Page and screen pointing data
........
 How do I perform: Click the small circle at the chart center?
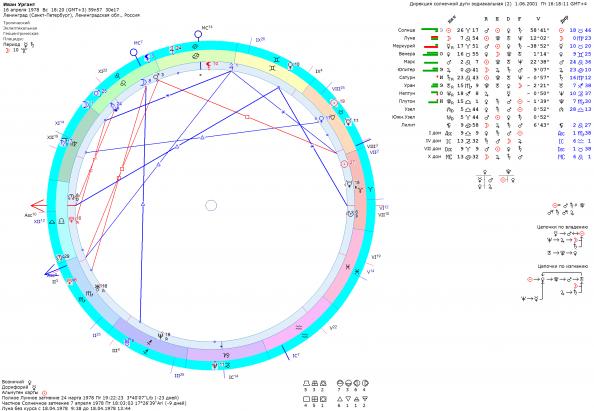point(211,205)
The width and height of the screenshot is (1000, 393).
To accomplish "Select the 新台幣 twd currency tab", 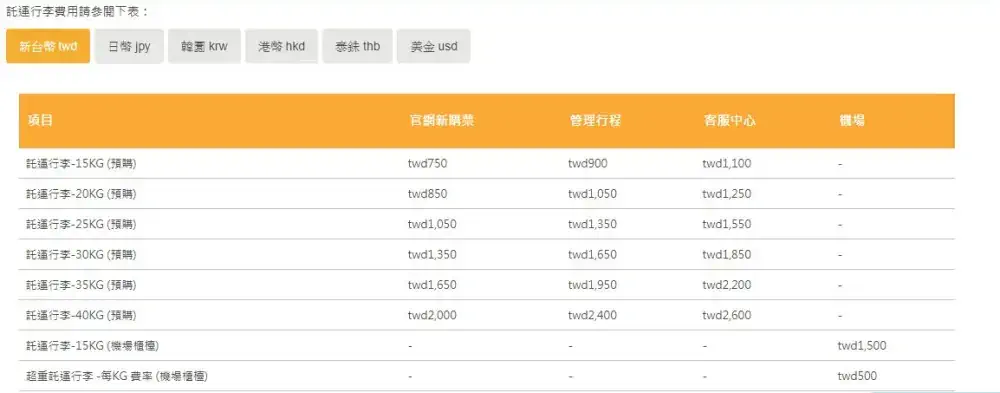I will point(48,46).
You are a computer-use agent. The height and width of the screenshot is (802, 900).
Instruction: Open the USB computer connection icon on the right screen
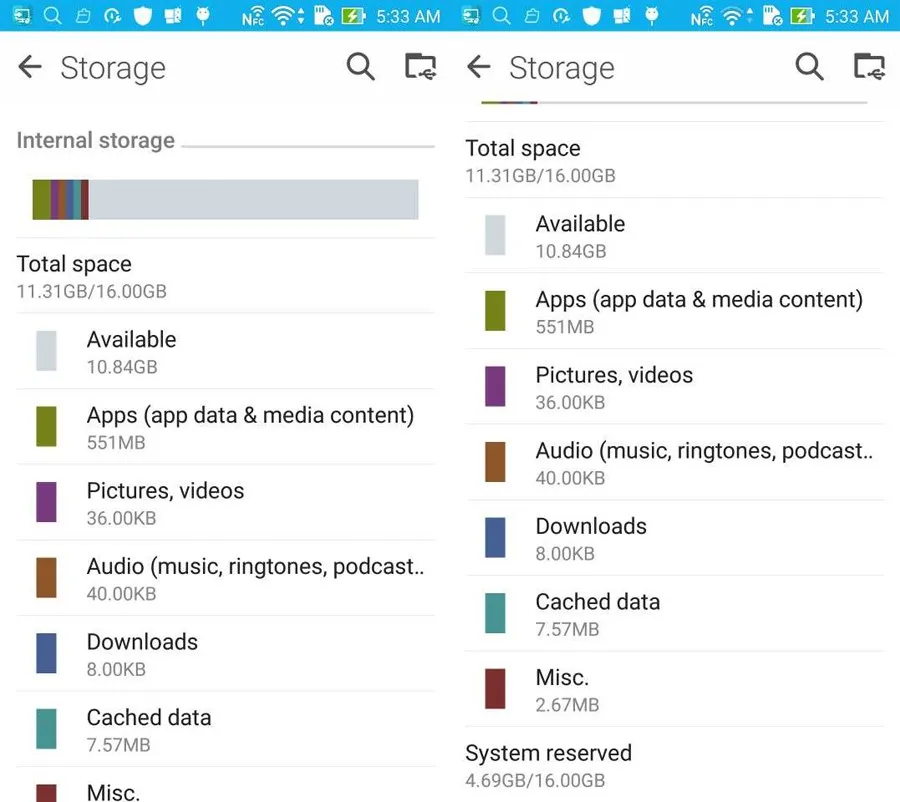coord(870,67)
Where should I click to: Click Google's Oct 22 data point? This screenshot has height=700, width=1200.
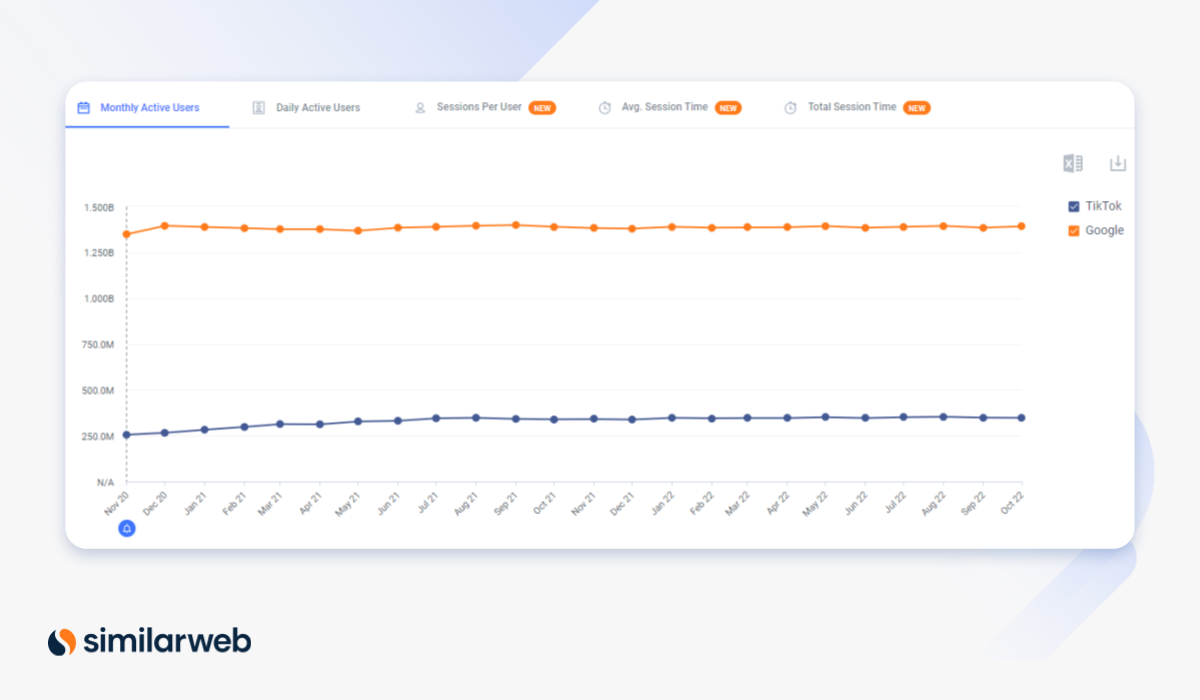click(1021, 226)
........
Can you rewrite the lines from the one containing "You are a computer-use" through the last line, substituting "screen image" for every "screenshot" and leaving everything else unchanged, with the pictures left out?

REPLY TO THE EXERCISE
You are a computer-use agent. The height and width of the screen image is (802, 900).
Instruction: Open the USB computer connection icon on the right screen
coord(870,67)
Where should I click to: Click Google's Oct 22 data point? This screen image has height=700, width=1200.
click(1021, 226)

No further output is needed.